I removed my ignition switch yesterday after only a minor flustercluck. The switch is held on the bike by two special security screws. Since I didn't have the proprietary tool required to remove these screws, I had to use alternate methods: a Craftsman bolt removal tool and an impact wrench. When rotated CCW, the bolt removal tool bites into the screw head; the impact wrench provided enough force to stop the bit from just grinding off the head.

The electrical portion of the switch is held on the tumbler mechanism by three #10 Torx security screws. Two of these screws also hold the plastic cover and are easy to remove with the switch on the bike, but the third screw is more difficult. It holds the base to the tumbler and is almost underneath the wiring harness. In hindsite, I could have probably removed the last screw without removing the switch (if I had known it was there).

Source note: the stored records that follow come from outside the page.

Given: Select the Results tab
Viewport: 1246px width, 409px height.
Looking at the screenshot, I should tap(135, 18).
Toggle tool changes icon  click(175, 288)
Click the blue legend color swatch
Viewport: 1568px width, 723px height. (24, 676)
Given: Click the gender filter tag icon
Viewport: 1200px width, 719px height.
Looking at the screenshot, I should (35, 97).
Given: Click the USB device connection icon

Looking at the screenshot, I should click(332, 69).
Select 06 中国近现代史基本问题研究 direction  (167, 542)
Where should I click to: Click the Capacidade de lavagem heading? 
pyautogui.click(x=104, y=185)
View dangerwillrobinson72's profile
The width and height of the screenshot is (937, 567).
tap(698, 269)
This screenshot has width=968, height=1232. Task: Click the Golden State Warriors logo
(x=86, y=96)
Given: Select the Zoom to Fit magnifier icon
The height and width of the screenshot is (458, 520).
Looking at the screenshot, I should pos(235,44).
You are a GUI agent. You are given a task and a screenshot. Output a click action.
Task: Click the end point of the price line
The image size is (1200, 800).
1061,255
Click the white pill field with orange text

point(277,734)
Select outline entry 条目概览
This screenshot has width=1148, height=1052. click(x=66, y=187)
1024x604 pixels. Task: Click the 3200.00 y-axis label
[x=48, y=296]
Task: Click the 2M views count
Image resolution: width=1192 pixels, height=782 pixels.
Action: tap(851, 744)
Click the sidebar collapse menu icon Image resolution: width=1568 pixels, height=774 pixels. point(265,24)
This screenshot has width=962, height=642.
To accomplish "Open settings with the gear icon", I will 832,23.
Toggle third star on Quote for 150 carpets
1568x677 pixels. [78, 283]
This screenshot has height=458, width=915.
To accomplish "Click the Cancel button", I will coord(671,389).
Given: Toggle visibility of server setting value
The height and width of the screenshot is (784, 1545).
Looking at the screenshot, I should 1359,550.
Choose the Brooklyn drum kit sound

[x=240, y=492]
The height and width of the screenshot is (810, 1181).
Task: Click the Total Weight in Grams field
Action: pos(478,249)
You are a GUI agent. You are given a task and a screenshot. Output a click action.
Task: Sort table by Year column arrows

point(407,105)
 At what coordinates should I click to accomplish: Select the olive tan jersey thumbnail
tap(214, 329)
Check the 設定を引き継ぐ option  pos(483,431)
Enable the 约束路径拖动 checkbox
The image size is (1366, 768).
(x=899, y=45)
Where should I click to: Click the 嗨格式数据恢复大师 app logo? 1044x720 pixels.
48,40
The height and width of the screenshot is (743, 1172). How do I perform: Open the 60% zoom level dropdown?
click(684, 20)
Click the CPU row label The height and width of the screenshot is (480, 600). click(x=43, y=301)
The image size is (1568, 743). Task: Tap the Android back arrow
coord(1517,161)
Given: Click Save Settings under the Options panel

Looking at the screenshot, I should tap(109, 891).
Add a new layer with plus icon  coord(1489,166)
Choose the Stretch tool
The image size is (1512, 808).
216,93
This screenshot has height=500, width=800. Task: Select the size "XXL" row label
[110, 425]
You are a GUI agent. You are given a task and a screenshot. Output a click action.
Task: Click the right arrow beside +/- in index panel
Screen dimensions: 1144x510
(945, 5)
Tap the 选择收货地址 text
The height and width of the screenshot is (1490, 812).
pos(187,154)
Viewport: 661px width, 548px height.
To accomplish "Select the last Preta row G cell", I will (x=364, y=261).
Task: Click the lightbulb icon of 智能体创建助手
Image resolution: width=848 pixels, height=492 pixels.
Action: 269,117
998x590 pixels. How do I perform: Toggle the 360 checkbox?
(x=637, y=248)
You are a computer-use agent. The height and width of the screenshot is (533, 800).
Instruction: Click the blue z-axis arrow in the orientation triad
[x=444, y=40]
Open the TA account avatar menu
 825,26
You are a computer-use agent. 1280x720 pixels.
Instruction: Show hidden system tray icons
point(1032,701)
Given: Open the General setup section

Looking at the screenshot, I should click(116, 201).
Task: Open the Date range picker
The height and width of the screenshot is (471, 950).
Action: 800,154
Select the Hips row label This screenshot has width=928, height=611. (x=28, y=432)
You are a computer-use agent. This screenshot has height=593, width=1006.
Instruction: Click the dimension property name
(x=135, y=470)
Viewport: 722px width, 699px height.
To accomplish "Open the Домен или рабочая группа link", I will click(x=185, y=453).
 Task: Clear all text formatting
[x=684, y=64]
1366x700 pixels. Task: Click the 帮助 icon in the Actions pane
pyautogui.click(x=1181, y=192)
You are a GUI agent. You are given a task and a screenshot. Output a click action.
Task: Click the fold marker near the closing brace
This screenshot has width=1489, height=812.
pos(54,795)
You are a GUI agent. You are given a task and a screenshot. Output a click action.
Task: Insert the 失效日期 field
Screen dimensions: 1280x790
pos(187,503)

I've attached pictures of the ignition switch with and without base assembly, along with the #10 security Torx screws and the two special security screws. You can see how I chewed up the screw heads during the removal process. I've ordered a new base assembly (35101-MCS-G01) courtesy of Ron Ayers and $41.21. Hopefully that will solve the bike's electrical problems.

Side note: there was no rubbing damage to the ignition switch wiring harness. When I get the new switch I'll disassemble the old one and post pictures of the interior.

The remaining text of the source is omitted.